Memoptimized Rowstore in 18c-Part I….
With the advancement of the databases, requirement to access the data as fast as possible is increasing day by day. Not only this but the data is not restricted anymore from the standard business applications only and can be generated from a wide variety of sources. For example, now everyone has a phone and that phone is probably also connected to a home automation device. Two different devices but generating something common- data. With this rapid increase in the volume of the data, requirement to access it also has increased.
In the past, data , if cached in the buffer cache was considered to be accessed faster since it’s not going to be requiring a physical IO scan of the blocks from the hard drive. But buffer cache is like a heap. It contains a huge amount of data in the form of data buffers. And to access these buffers, you need to traverse through these buffers over (hash) chains over which these buffers are sort of hanging around. Of course, using a Hash table creation on the Data Block Address(es) of the buffers, search for a segment’s buffer is facilitated but it’s not possible for such mechanism to keep up with the ever increasing volumes of the data. In addition to this, there must be a way to access this buffered data from the buffer cache much quickly too.
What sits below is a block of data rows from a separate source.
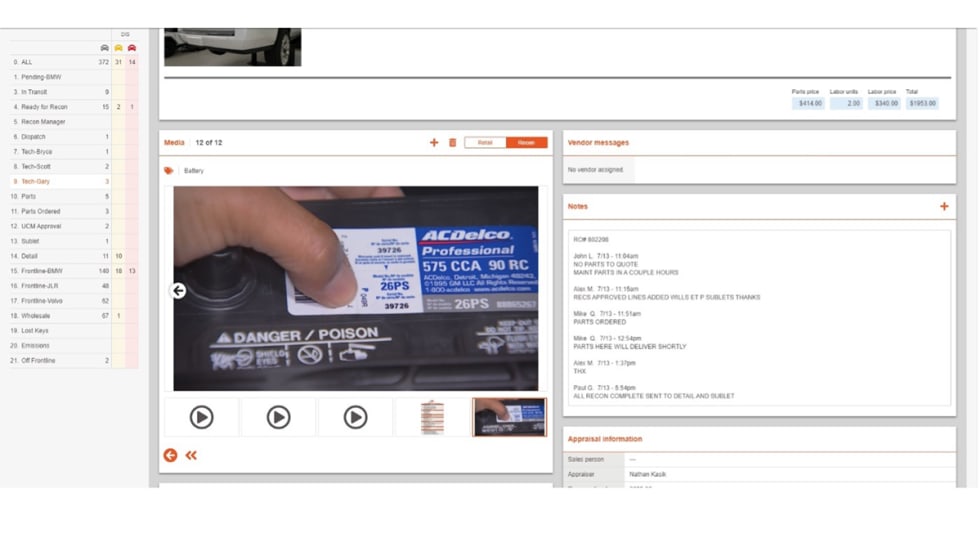Go to previous image with left arrow
This screenshot has width=980, height=552.
tap(179, 291)
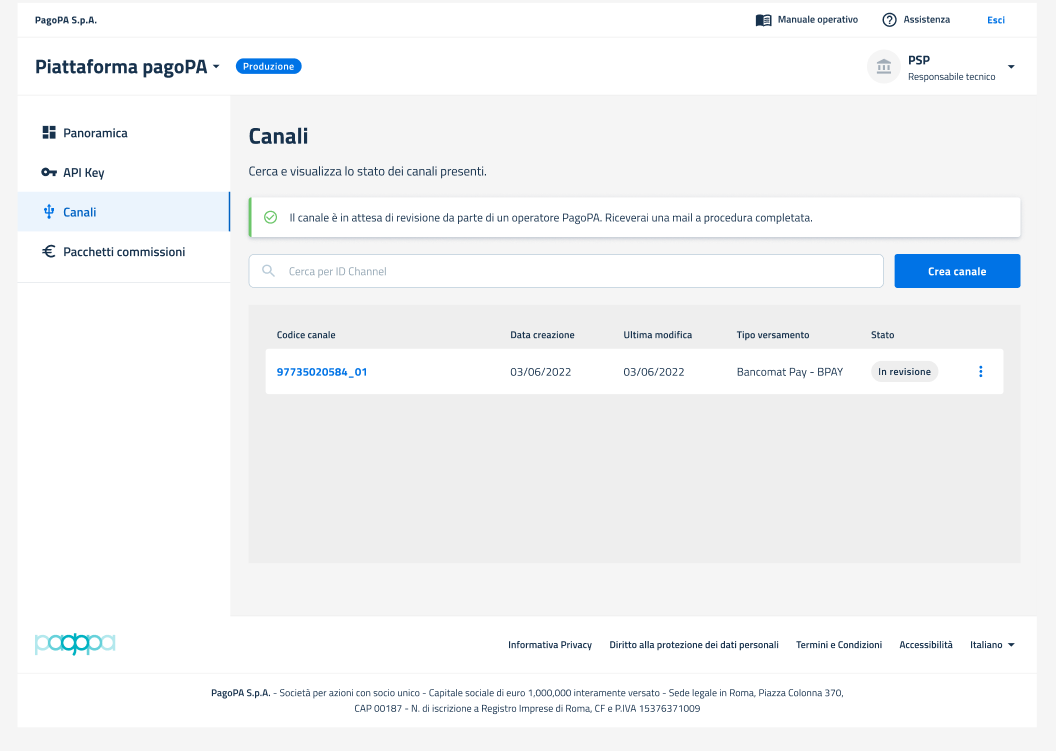This screenshot has height=751, width=1056.
Task: Open Informativa Privacy footer link
Action: pyautogui.click(x=550, y=645)
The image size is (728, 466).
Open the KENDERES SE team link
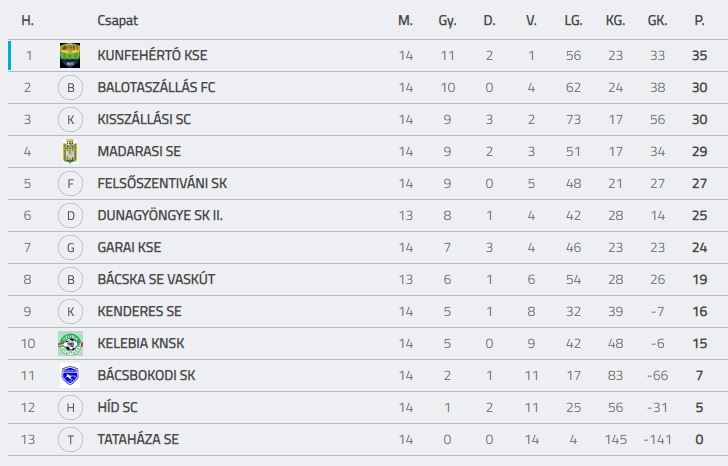(139, 311)
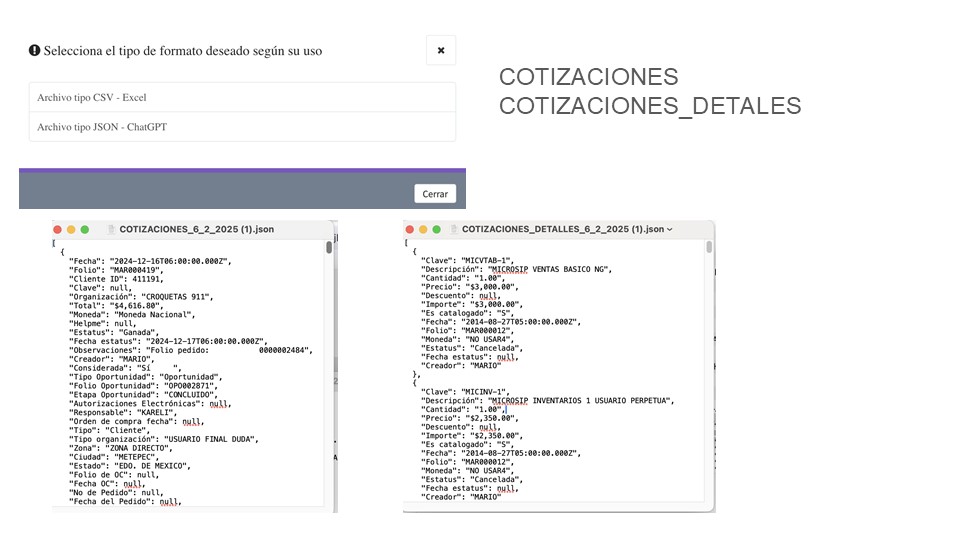The height and width of the screenshot is (540, 960).
Task: Click the document icon beside COTIZACIONES_DETALLES title
Action: [x=453, y=229]
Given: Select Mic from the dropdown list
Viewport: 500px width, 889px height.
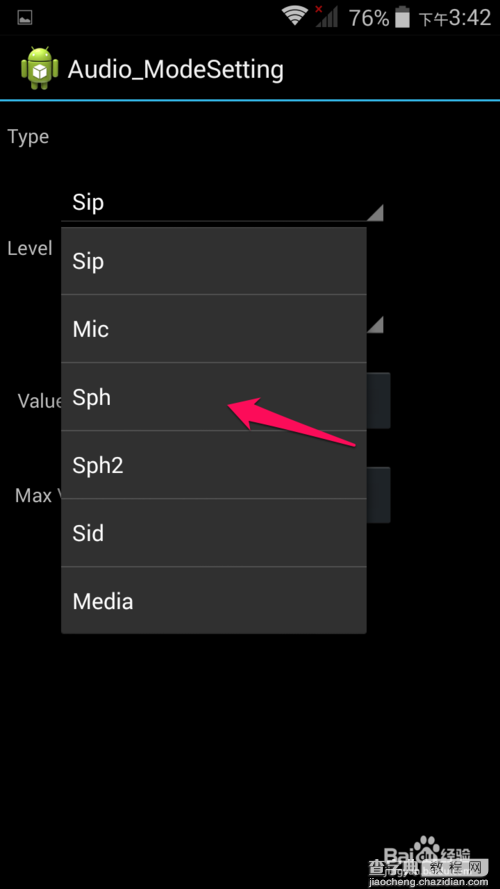Looking at the screenshot, I should click(214, 329).
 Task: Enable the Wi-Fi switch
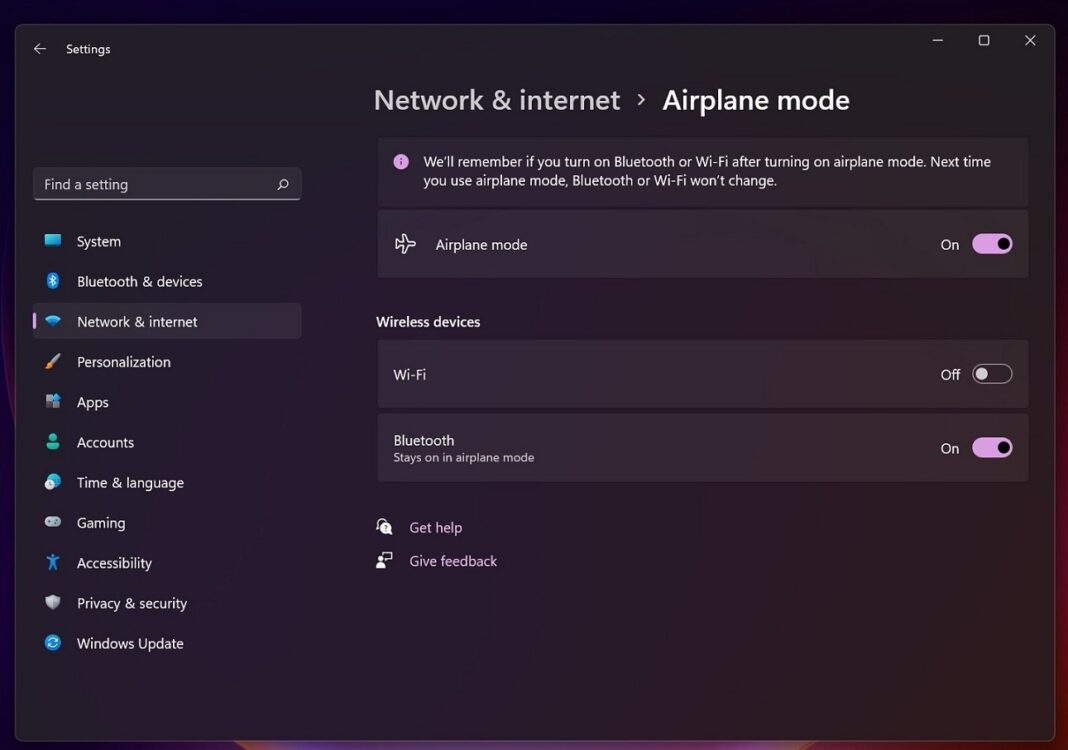pos(992,373)
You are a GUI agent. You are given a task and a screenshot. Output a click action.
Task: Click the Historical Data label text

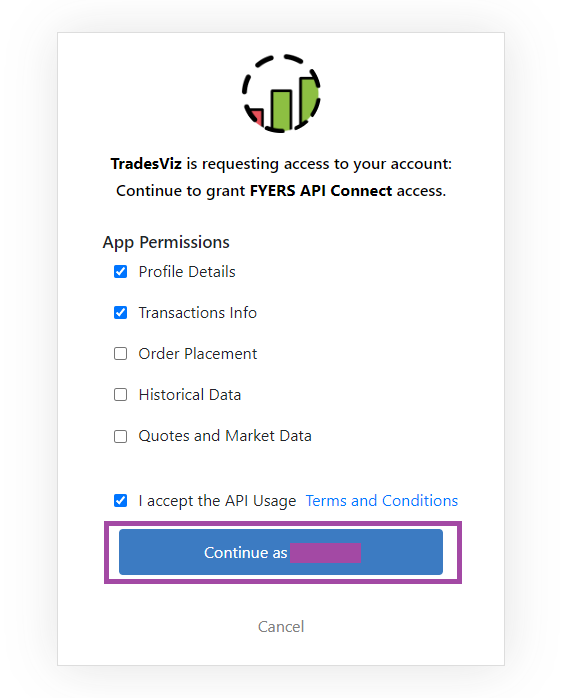point(190,394)
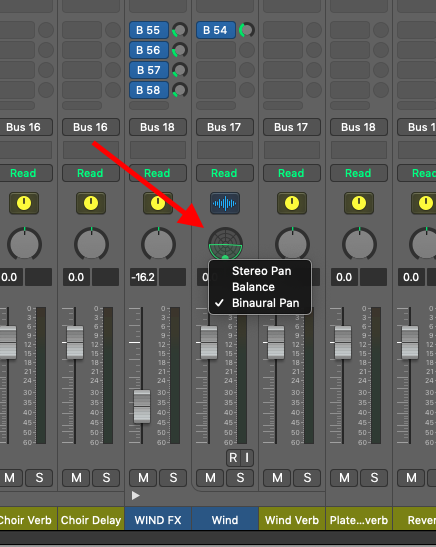Click the yellow format icon on WIND FX strip
436x547 pixels.
point(158,203)
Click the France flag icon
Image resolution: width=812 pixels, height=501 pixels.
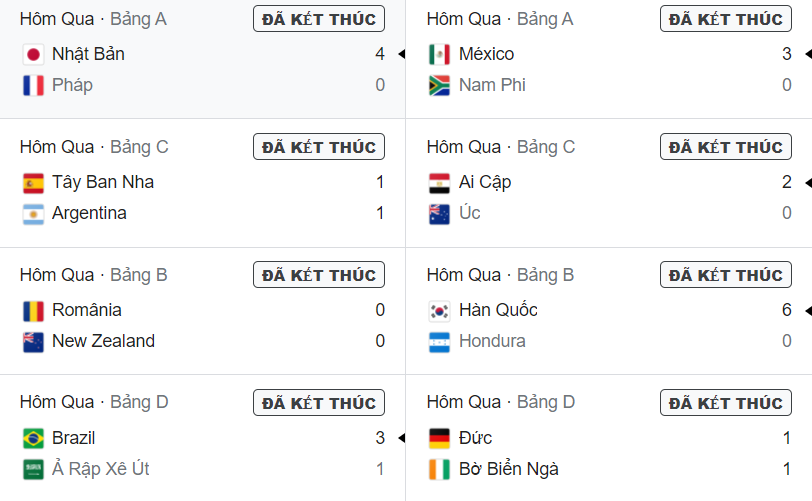click(x=33, y=85)
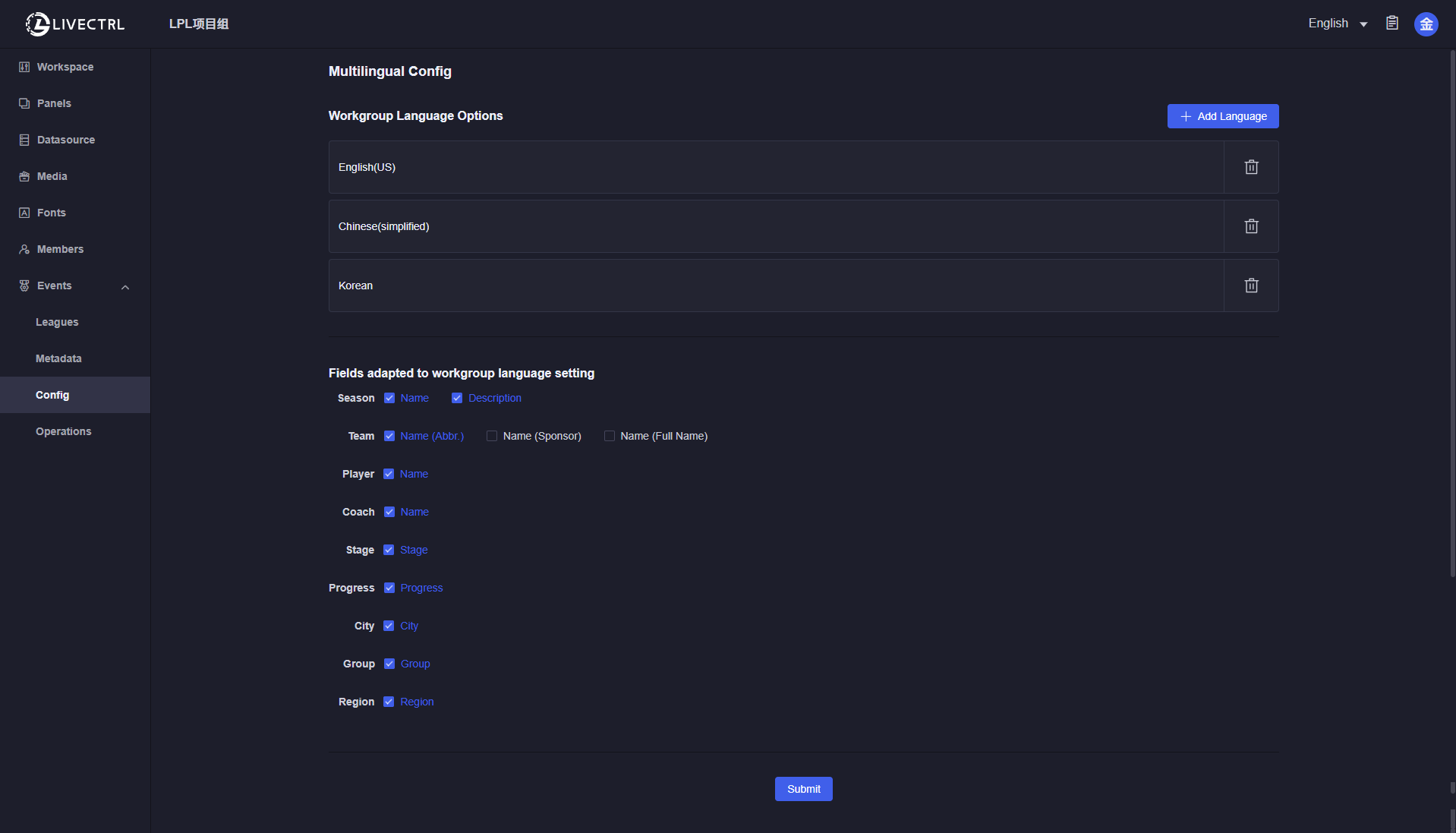Open the English language dropdown
Screen dimensions: 1456x833
(1337, 24)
But hold on, all what we have said so far is just about selecting the data. So, what’s the problem you may say? Well, just a small one- we can only select the data if we have inserted it in the first place. So if the selection of the data has to be faster, so should be the insertion as well.
Enter 18c’s MemOptimized Rowstore
Memoptimized rowstore is a new memory area in the SGA from 18c onwards which basically solves the issues that we have mentioned above. What it provides is Fast Ingest(intake) and Fast Lookup.
In this first part of two-part series, we shall understand how this feature works and enhances query execution i.e. Fast Lookup.
How Memoptimized Store works?
Memoptimized Rowstore is configured though a separate memory area called memoptimzed ;pool.
This pool is configured by the parameter MEMOPTIMIZED_POOL_SIZE .
SQL> show parameter memopt
NAME TYPE VALUE
———————————— ———– ——————————
memoptimize_pool_size big integer 0
In our database, currently this parameter is set to 0 which means there is no memory optimization happening for our table. If you are going to be setting this parameter, minimum values is 100MB.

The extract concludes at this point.